O colapso causado pela pandemia trouxe impactos negativos não apenas na economia, mas também nas relações empregatícias, contratuais e sociais, de uma maneira geral. Dentre essas dificuldades acende-se uma luz vermelha também para o crescimento da violência contra a mulher.
As medidas governamentais adotadas pelo Estado brasileiro, para atender as recomendações dos especialistas, incluíram o isolamento social. Passaram a ser proibidos diversos eventos, a fim de evitar aglomerações. Nesse sentido, apenas pessoas que prestam serviços essenciais podem manter a rotina, aos demais, foi recomendado permanecer em casa.

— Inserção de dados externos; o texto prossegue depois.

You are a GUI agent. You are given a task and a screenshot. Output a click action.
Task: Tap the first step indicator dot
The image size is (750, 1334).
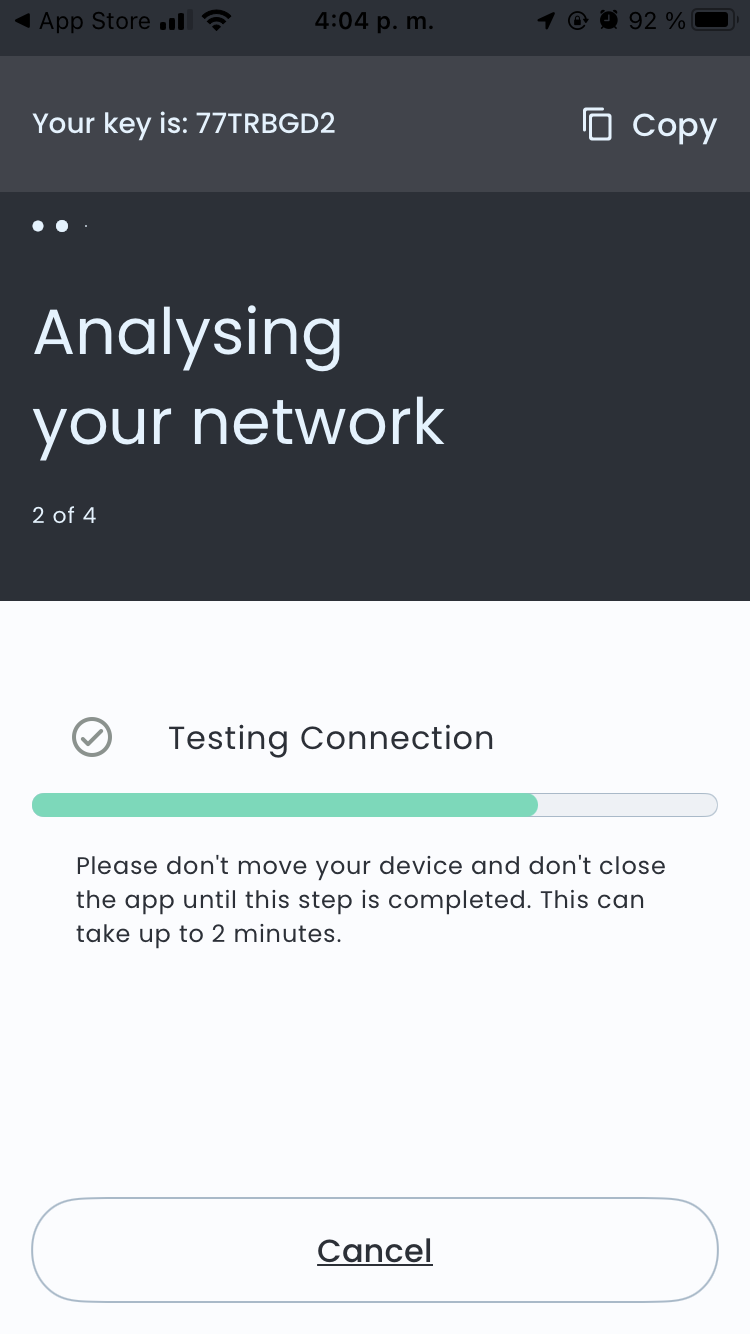click(38, 226)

Diante da nova rotina, a mulher tem passado mais tempo em casa e, consequentemente, mais tempo com seu agressor; porquanto, segundo o Ministério da Mulher, Família e Direitos Humanos, 90% dos casos de violência acontecem na própria casa das vítimas. A Justiça Estadual do Rio de Janeiro divulgou um aumento de 50% nos casos, a partir do momento em que as pessoas passaram a adotar o confinamento.
Apesar de compor a maior frente no combate aos infectados pelo vírus, a figura feminina ainda é quem realiza a maior parte do trabalho não remunerado, esses no âmbito familiar. Assim, como bem questiona a doutora e antropóloga Denise Pimenta (2020): “quem cuida de quem cuida? ”
Visando a proteção dessas mulheres a diretora de políticas do Programa de Divisão Intergovernamental da ONU, Sarah Hendriks, afirma: “A ONU Mulheres está trabalhando com parcerias para garantir que o impacto de gênero da COVID-19 seja levado em consideração nas estratégias de resposta nos níveis nacional, regional e global”. No mesmo sentido a ONU Mulheres emitiu um conjunto de recomendações que trazem à baila a defesa dos direitos femininos. Entre elas estão:
– Garantir a disponibilidade de dados desagregados por sexo, incluindo taxas diferentes de infecção, impactos econômicos diferenciais, carga de atendimento diferenciado e incidência de violência doméstica e abuso sexual;
– Garantir voz igual para as mulheres na tomada de decisões na resposta e no planejamento de impacto a longo prazo;
– Priorizar os serviços de prevenção e resposta à violência de gênero nas comunidades afetadas pela covid-19. (ONU Mulheres, 2020)
No Brasil, o apelo da Ministra Damares Alves, pelas redes sociais, é pela divulgação dos números para denúncia: 180 para denúncias de violência contra a mulher e 100 quando envolver crianças e idosos. Entender que a justificativa de “em briga de marido e mulher ninguém mete a colher” é violenta é o primeiro passo para inadmitir “o lugar efetivo de produção da violência”.